Developmental Goals:

  • Understand the idea of larger and smaller.
  • Increase the use of mathematical vocabulary such as larger than or smaller than.
  • Support understanding of ordering objects by size (smallest to largest or largest to smallest).

In the Future:

  • The ability to order objects by size will build the foundation for the understanding that numbers represent different amounts.
  • Your toddler’s ability to compare two or more objects by size will build prior knowledge that will allow her to compare two or more objects by other factors (color, texture, speed, weight, etc) that will be useful in further math and science understanding.
  • Understanding the concepts of bigger and smaller is a foundation skill for eventually understanding fractions and parts of a whole.

At-Home Activity:

  1. With your toddler, trace their hand (or foot).  Also trace your hand and the hands (or feet) of any other family members, neighbors, or caregivers.
  2. Either tape the traced hands (feet) on the wall or lay them on the floor.  Do so randomly at first.
  3. Ask your child to find a handprint that is the same size as theirs.
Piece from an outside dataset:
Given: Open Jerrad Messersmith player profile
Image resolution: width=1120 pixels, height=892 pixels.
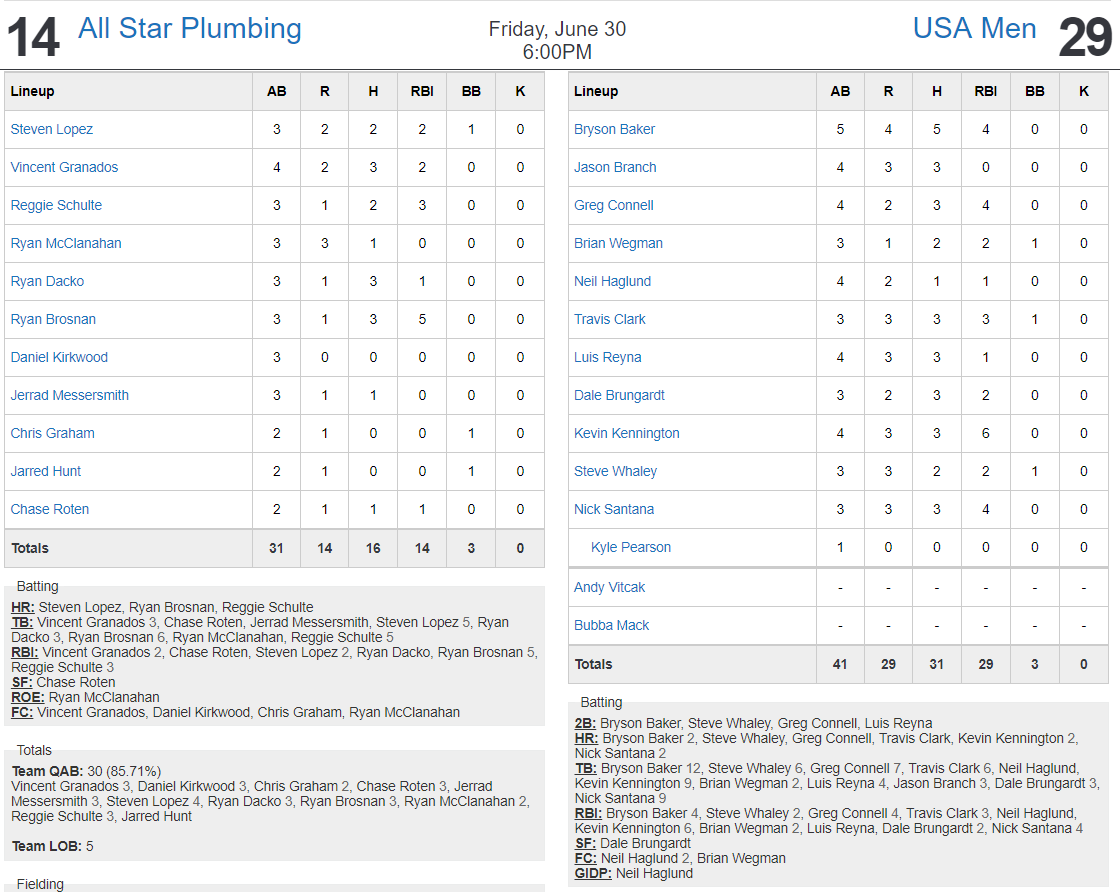Looking at the screenshot, I should click(69, 395).
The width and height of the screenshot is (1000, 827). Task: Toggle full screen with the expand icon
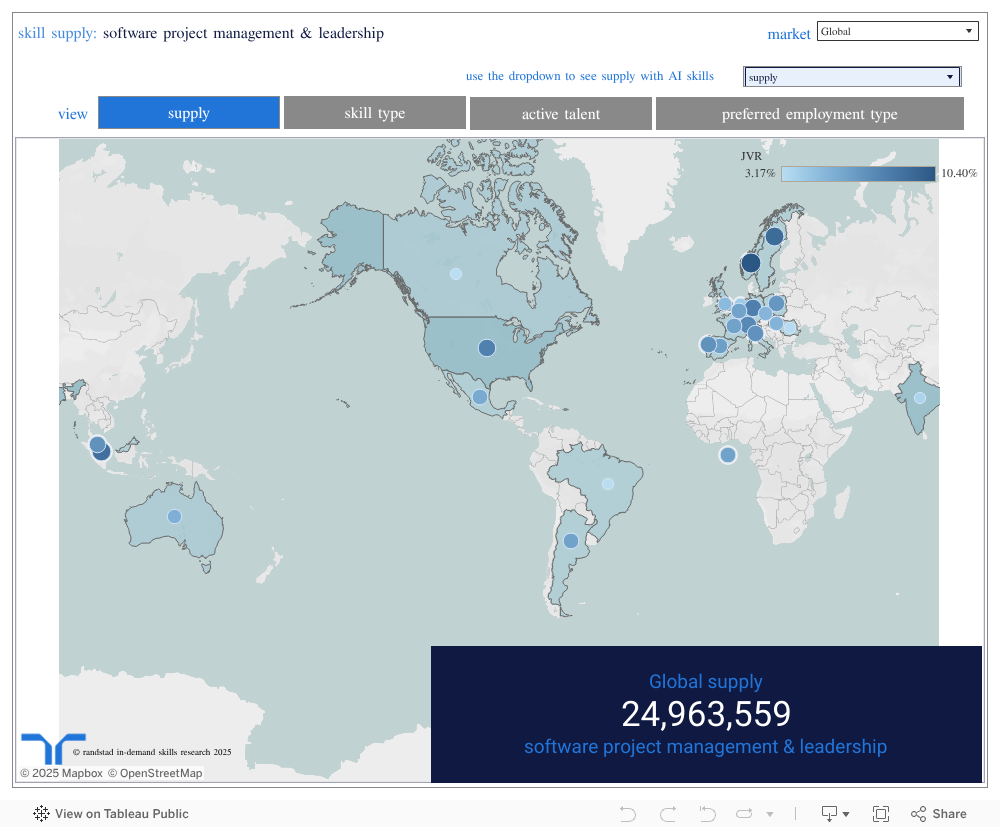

Challenge them by asking, “I wonder if you can find a print that is larger/smaller than yours?” You can also ask them to choose a print that they think may be the same size/larger/smaller than yours or other members of the household.
  4. When your toddler is finished exploring the sizes of the prints, challenge them to line the prints up from smallest to largest or from biggest to smallest.  As they do so, guide them by asking “I wonder how we can decide which print to start with?” or “I wonder which print should come next?” As your child works, don’t correct any “mistakes.” Rather, when they’re is finished, look at the order with them and ask if the prints look as though they are lined up from smallest to biggest. Encourage your child to compare each print to observe the different sizes.